== Segment start ==

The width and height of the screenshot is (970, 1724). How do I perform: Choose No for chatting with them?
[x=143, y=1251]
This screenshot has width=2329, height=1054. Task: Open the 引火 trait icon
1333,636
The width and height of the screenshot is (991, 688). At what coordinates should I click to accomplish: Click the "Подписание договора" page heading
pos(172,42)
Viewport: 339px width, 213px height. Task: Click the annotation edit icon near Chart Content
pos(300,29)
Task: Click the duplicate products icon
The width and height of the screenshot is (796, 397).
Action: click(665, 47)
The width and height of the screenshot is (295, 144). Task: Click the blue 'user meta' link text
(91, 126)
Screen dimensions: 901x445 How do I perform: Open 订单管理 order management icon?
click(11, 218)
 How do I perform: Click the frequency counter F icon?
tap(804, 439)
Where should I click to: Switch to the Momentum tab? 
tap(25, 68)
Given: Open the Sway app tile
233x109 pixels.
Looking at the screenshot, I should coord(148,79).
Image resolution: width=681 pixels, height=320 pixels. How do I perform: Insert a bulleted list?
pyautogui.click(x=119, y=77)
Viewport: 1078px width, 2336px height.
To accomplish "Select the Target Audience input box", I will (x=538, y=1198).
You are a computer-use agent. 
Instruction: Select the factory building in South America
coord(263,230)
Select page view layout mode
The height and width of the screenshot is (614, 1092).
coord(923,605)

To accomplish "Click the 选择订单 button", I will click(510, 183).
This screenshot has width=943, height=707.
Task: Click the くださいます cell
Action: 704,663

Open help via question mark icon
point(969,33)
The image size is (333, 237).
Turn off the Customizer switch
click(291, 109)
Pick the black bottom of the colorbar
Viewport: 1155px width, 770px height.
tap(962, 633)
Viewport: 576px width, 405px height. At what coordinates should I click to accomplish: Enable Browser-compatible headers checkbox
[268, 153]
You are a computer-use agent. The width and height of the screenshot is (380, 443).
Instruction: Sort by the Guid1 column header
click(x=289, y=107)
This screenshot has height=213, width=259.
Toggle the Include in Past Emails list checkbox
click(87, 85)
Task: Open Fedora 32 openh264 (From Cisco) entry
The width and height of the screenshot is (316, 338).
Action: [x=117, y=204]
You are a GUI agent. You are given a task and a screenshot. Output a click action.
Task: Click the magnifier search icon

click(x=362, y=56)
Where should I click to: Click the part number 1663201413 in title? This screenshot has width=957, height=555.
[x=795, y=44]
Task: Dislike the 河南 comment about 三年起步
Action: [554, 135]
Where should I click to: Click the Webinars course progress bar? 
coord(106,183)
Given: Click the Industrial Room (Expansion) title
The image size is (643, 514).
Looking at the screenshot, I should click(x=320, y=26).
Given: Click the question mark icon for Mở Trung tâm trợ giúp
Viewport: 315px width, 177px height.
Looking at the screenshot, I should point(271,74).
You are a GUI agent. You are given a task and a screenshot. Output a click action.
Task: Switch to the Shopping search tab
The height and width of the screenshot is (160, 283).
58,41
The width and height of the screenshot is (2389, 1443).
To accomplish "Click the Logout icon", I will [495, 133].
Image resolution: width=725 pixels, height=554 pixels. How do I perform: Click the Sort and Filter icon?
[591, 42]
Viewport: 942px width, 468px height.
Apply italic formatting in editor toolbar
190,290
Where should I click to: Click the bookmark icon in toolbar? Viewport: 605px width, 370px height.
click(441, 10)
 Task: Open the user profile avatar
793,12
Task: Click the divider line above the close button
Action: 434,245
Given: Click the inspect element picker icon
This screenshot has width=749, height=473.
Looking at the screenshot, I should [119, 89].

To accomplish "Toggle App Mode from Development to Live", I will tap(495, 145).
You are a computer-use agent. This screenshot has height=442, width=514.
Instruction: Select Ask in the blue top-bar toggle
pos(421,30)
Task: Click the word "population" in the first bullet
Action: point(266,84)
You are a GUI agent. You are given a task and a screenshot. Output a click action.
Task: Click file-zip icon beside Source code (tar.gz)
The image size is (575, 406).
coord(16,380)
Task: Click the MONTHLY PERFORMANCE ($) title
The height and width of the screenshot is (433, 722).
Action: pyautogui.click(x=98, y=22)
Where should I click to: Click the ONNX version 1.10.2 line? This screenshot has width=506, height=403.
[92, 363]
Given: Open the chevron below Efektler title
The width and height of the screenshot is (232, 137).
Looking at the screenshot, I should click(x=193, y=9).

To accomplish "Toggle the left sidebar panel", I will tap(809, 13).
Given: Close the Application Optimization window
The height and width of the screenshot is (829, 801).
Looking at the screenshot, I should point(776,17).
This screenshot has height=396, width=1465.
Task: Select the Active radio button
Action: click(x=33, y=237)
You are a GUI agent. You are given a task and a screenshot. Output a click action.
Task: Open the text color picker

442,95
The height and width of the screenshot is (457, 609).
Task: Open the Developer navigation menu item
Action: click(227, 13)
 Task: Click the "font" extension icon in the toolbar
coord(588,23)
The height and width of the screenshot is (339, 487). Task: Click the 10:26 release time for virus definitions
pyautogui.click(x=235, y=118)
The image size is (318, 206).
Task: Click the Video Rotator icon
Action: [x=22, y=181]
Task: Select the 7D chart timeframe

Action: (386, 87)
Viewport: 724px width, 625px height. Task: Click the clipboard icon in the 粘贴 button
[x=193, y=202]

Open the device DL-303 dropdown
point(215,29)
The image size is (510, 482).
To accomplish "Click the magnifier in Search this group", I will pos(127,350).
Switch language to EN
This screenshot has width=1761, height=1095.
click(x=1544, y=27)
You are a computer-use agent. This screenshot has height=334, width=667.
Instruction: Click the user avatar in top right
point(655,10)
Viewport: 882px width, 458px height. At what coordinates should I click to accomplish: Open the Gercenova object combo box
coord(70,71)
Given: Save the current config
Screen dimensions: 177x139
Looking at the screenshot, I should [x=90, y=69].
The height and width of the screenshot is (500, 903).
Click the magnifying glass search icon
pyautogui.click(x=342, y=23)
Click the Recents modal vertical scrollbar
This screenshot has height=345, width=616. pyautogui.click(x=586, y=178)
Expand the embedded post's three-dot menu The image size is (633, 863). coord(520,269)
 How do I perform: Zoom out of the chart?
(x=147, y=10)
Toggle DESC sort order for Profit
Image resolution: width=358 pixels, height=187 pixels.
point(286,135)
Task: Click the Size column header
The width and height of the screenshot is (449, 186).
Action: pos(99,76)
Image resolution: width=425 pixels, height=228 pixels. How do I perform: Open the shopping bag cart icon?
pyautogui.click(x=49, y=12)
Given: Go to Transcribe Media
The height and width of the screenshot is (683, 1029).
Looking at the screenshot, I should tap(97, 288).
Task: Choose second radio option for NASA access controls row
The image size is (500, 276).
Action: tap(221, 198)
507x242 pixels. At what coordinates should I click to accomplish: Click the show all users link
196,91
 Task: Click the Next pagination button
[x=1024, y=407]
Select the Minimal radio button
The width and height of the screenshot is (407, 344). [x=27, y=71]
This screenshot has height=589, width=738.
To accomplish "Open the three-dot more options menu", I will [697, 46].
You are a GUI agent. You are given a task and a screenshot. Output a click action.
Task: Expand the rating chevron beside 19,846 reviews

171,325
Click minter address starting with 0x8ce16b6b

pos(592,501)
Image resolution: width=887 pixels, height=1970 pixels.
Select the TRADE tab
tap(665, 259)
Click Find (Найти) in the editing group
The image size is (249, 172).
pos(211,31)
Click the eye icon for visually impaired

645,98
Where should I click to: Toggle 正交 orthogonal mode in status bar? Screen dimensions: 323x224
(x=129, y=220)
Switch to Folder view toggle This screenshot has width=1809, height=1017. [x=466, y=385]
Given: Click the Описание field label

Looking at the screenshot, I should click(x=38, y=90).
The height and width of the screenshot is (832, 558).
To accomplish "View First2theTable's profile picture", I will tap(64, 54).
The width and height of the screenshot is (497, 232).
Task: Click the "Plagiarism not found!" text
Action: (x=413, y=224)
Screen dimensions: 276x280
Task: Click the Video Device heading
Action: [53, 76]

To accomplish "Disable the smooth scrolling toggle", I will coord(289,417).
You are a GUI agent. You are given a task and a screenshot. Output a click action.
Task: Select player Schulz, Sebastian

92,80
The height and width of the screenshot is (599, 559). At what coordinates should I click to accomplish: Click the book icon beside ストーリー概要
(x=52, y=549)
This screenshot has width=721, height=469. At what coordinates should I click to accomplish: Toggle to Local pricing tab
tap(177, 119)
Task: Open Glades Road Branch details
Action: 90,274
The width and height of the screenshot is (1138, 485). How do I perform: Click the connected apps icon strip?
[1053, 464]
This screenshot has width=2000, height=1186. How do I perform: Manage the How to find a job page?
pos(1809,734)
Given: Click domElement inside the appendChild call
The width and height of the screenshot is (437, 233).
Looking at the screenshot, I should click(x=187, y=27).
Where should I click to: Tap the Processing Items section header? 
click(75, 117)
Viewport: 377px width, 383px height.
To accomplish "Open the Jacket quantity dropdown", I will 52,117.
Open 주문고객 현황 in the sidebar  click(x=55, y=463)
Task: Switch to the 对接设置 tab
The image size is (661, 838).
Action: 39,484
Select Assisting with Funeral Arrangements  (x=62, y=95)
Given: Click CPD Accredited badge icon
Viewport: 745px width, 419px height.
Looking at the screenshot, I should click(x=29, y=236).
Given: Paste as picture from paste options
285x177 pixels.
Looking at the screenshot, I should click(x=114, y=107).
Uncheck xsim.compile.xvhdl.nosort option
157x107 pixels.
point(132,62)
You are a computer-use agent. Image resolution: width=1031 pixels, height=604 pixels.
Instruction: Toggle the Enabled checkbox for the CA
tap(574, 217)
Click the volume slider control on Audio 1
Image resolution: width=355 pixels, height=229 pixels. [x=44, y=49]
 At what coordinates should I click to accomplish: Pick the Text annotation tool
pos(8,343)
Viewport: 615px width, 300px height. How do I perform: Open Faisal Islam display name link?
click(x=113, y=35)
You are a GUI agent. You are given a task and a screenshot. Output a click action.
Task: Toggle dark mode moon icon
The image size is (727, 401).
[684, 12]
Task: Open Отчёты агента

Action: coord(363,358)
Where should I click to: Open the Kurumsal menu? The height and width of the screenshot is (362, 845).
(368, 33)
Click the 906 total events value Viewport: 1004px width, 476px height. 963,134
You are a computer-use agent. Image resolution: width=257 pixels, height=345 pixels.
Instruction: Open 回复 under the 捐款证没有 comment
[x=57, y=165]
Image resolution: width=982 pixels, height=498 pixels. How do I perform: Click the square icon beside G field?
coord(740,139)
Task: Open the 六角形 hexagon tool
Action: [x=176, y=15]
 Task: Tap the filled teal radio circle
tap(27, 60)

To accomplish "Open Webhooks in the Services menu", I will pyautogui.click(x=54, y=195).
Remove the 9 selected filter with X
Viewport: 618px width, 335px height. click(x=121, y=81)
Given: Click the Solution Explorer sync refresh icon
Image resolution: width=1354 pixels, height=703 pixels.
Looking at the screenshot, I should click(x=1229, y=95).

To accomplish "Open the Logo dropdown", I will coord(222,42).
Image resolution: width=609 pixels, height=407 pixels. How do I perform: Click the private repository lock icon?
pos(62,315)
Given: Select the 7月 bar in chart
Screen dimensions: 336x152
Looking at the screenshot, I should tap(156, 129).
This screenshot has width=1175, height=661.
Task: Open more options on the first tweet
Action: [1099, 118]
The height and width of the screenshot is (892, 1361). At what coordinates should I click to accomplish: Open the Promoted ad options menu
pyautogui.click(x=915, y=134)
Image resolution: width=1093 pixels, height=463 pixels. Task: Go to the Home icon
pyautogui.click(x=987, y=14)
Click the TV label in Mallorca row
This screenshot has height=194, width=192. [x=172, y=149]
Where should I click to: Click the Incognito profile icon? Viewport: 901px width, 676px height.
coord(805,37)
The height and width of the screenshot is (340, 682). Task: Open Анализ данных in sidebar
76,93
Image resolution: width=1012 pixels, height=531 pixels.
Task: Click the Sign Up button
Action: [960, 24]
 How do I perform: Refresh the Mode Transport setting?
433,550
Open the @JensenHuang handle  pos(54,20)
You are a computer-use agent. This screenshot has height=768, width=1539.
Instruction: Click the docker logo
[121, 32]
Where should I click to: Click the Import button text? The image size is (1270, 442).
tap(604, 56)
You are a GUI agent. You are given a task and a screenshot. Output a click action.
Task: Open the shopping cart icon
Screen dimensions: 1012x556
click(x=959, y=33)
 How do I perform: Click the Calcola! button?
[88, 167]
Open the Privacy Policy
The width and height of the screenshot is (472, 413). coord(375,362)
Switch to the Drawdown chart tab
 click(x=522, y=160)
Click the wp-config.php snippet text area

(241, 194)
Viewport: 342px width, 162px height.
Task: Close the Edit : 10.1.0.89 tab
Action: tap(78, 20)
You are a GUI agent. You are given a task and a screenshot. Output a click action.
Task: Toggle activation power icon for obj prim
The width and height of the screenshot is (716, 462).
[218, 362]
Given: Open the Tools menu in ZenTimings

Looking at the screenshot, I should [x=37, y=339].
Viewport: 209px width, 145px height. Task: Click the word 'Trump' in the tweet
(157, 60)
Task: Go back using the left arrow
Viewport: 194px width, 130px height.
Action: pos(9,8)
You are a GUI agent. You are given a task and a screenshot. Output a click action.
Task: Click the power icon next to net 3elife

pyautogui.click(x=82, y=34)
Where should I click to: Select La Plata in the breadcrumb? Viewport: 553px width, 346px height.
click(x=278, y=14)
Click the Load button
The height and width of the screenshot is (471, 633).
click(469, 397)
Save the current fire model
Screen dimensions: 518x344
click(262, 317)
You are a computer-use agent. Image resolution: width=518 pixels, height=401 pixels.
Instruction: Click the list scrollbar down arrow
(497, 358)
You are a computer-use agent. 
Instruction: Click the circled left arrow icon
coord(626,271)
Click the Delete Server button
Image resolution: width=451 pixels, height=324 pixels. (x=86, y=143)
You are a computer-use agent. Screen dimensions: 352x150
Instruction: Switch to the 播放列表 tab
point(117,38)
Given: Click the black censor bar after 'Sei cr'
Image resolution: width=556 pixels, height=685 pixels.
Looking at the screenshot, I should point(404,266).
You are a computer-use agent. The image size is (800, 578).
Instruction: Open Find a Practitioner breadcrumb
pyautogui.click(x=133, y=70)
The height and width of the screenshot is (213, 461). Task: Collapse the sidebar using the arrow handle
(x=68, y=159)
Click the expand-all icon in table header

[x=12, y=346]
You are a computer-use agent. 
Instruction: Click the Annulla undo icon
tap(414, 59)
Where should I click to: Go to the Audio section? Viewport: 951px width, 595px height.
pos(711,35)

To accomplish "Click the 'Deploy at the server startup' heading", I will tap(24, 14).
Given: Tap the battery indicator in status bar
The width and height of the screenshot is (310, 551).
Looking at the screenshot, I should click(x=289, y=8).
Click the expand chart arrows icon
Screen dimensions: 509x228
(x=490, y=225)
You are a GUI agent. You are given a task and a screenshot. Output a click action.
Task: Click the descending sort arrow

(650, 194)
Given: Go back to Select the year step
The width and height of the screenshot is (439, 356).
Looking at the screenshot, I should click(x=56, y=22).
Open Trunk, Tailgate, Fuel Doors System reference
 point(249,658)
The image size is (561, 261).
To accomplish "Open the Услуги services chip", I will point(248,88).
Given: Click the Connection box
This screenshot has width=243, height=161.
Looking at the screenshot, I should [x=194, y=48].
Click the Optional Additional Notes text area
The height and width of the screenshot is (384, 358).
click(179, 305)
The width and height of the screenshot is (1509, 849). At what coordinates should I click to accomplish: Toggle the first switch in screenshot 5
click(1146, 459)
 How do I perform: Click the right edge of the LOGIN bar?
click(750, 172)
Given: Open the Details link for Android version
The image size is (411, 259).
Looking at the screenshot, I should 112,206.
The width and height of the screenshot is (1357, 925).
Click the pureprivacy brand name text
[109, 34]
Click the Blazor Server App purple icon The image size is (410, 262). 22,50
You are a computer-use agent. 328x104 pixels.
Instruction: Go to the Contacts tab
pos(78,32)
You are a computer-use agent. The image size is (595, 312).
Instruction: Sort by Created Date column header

== Segment end ==

* Exercise
Transcribe exactly, starting at the line with "Given: Open the Details" and continuing through the last line of the data above; leave out all earlier lines.

* The answer
Given: Open the Details link for Android version
The image size is (411, 259).
Looking at the screenshot, I should 112,206.
The width and height of the screenshot is (1357, 925).
Click the pureprivacy brand name text
[109, 34]
Click the Blazor Server App purple icon The image size is (410, 262). 22,50
You are a computer-use agent. 328x104 pixels.
Instruction: Go to the Contacts tab
pos(78,32)
You are a computer-use agent. The image size is (595, 312).
Instruction: Sort by Created Date column header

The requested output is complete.